Every summer, buyers visit the French Alps, find a property they want, and ask the same question: can we get pre-approved before we make an offer? The answer is yes — with an important caveat. What French banks call pre-approval is not the same thing as what buyers from the UK, US or Australia might expect. Understanding the difference, and knowing exactly how the condition suspensive d'obtention de prêt works, can protect your deposit and keep a transaction on track.
The Accord de Principe: What It Is — and What It Is Not
Many French banks are deliberately cautious about the phrase accord de principe (agreement in principle). Some refuse to use it altogether. The reason is straightforward: anything labelled an agreement creates an expectation of commitment, and French lenders are not willing to commit before a full underwriting review, property valuation and compliance check.

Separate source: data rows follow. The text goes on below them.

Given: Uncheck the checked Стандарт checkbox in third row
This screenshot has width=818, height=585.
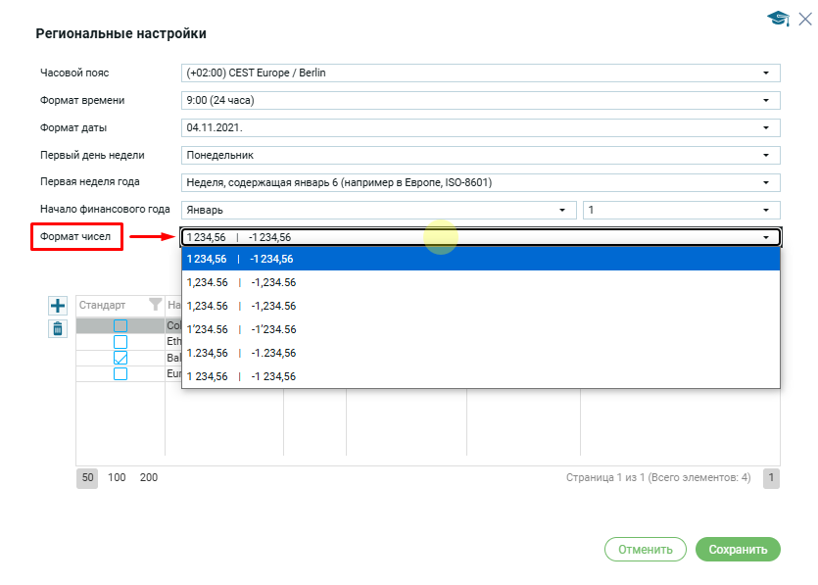Looking at the screenshot, I should point(120,358).
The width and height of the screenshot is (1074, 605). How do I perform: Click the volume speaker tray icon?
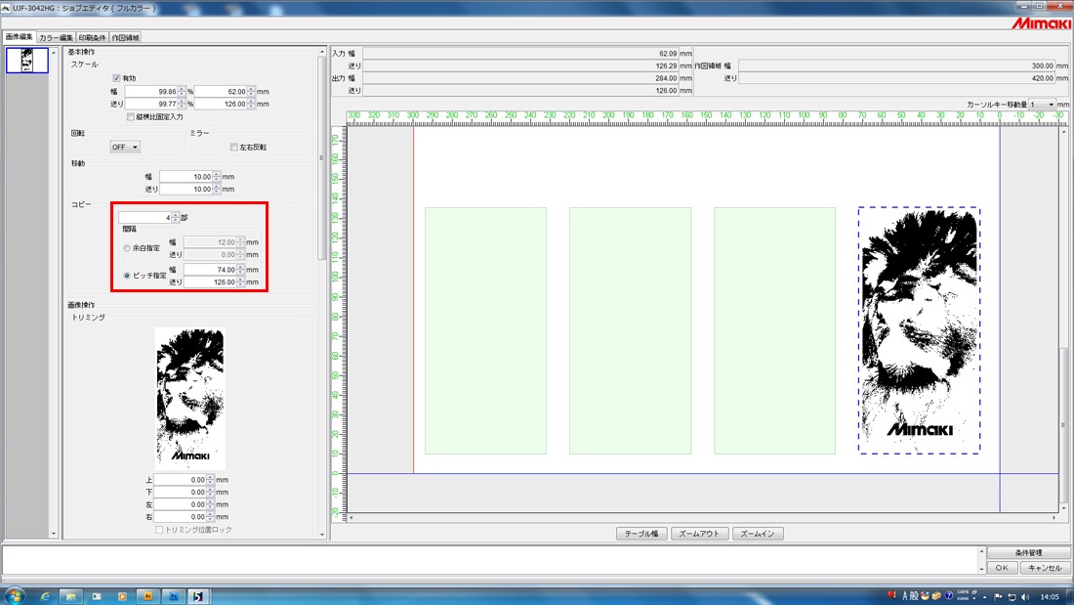[1023, 595]
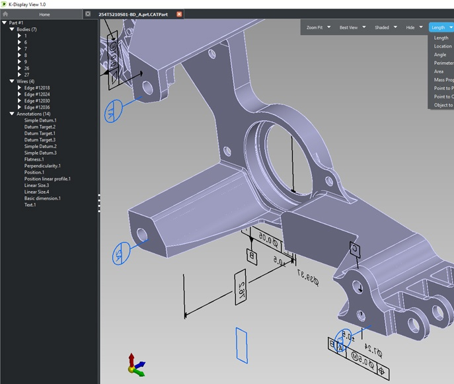Screen dimensions: 454x384
Task: Collapse the Bodies (7) node
Action: [12, 30]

What they will produce — usually within five working days of receiving your financial documents — is a simulation personnalisée: a personalised calculation showing how much they could lend, at what approximate rate, based on your stated income, assets and the loan-to-value ratio you are targeting.

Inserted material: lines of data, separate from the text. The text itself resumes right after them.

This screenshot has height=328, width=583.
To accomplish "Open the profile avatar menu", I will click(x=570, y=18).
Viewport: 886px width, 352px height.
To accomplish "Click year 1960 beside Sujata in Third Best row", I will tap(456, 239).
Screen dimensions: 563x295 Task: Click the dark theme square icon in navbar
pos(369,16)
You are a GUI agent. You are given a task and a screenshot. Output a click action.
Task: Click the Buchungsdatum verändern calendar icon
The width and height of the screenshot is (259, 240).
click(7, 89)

This simulation is genuinely useful. It gives you a credible ceiling for your offer, shows sellers and agents that you have engaged a lender, and lets you test your borrowing capacity before you fall in love with a specific property. What it does not do is bind the bank to lend, satisfy the notaire as a formal commitment, or guarantee that the funds will actually be there. The bank can still decline at full underwriting stage — and non-residents face additional scrutiny at that stage that residents do not.

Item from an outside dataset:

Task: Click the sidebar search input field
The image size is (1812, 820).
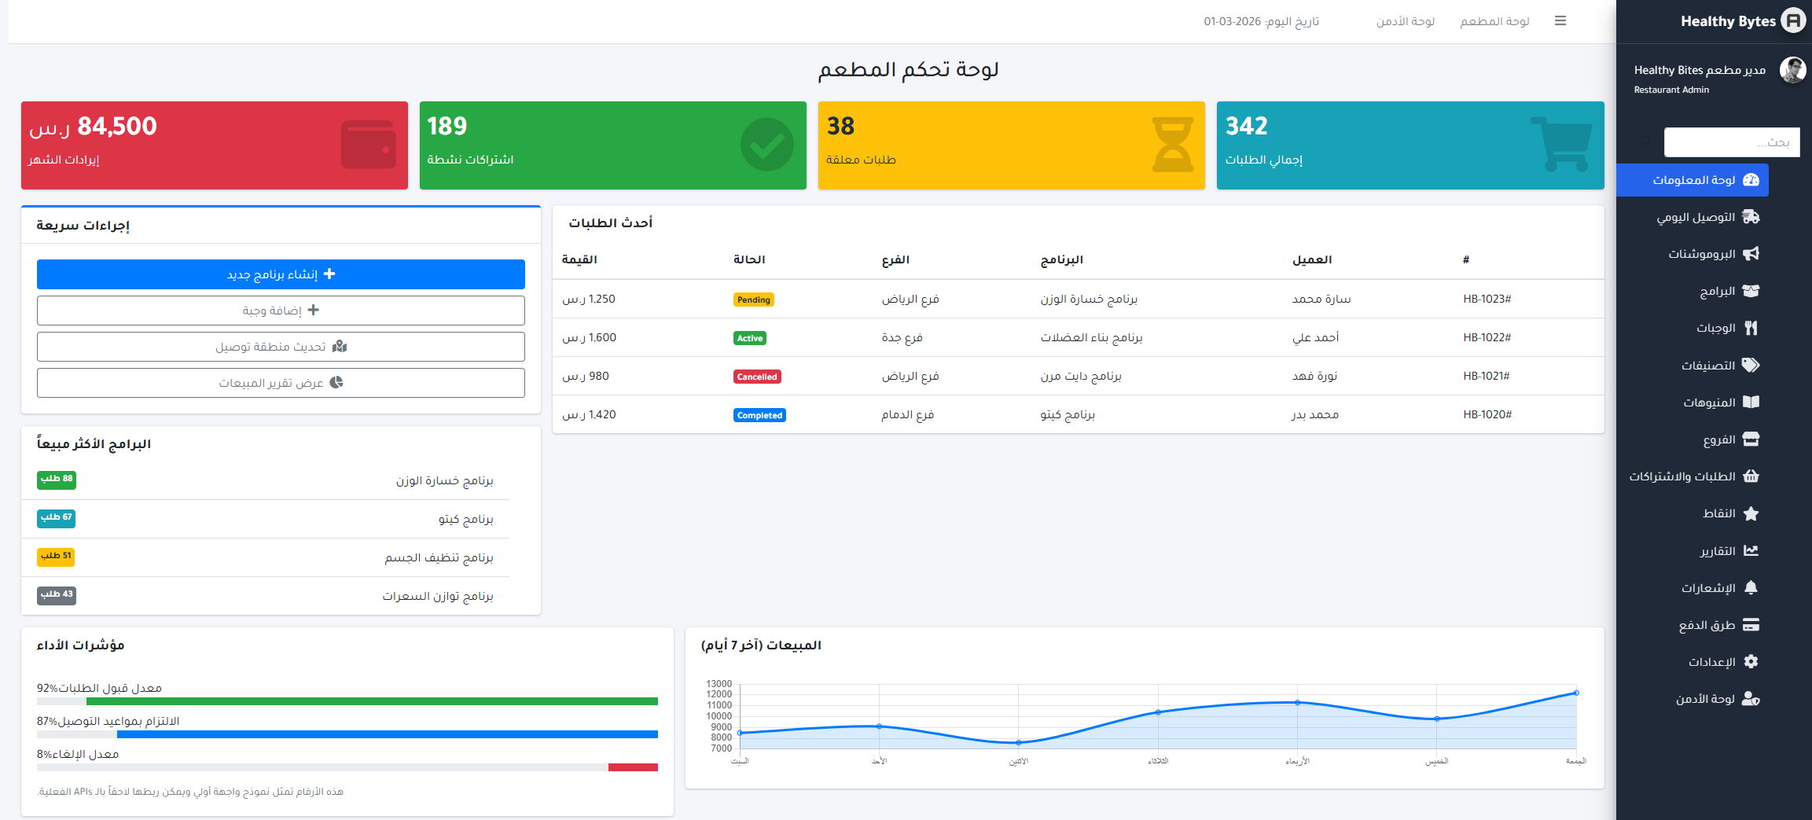Action: click(x=1731, y=142)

For most non-resident buyers, the practical route is through a specialist mortgage broker rather than approaching French banks directly. Brokers have pre-existing relationships with lenders who actively want non-resident business, and they can produce a credible simulation faster and with a clearer read on which banks are currently competitive for your profile. Before you start seriously viewing properties, understanding your deposit requirements and calculating your HCSF 35% borrowing capacity will set a realistic budget before any simulation is run.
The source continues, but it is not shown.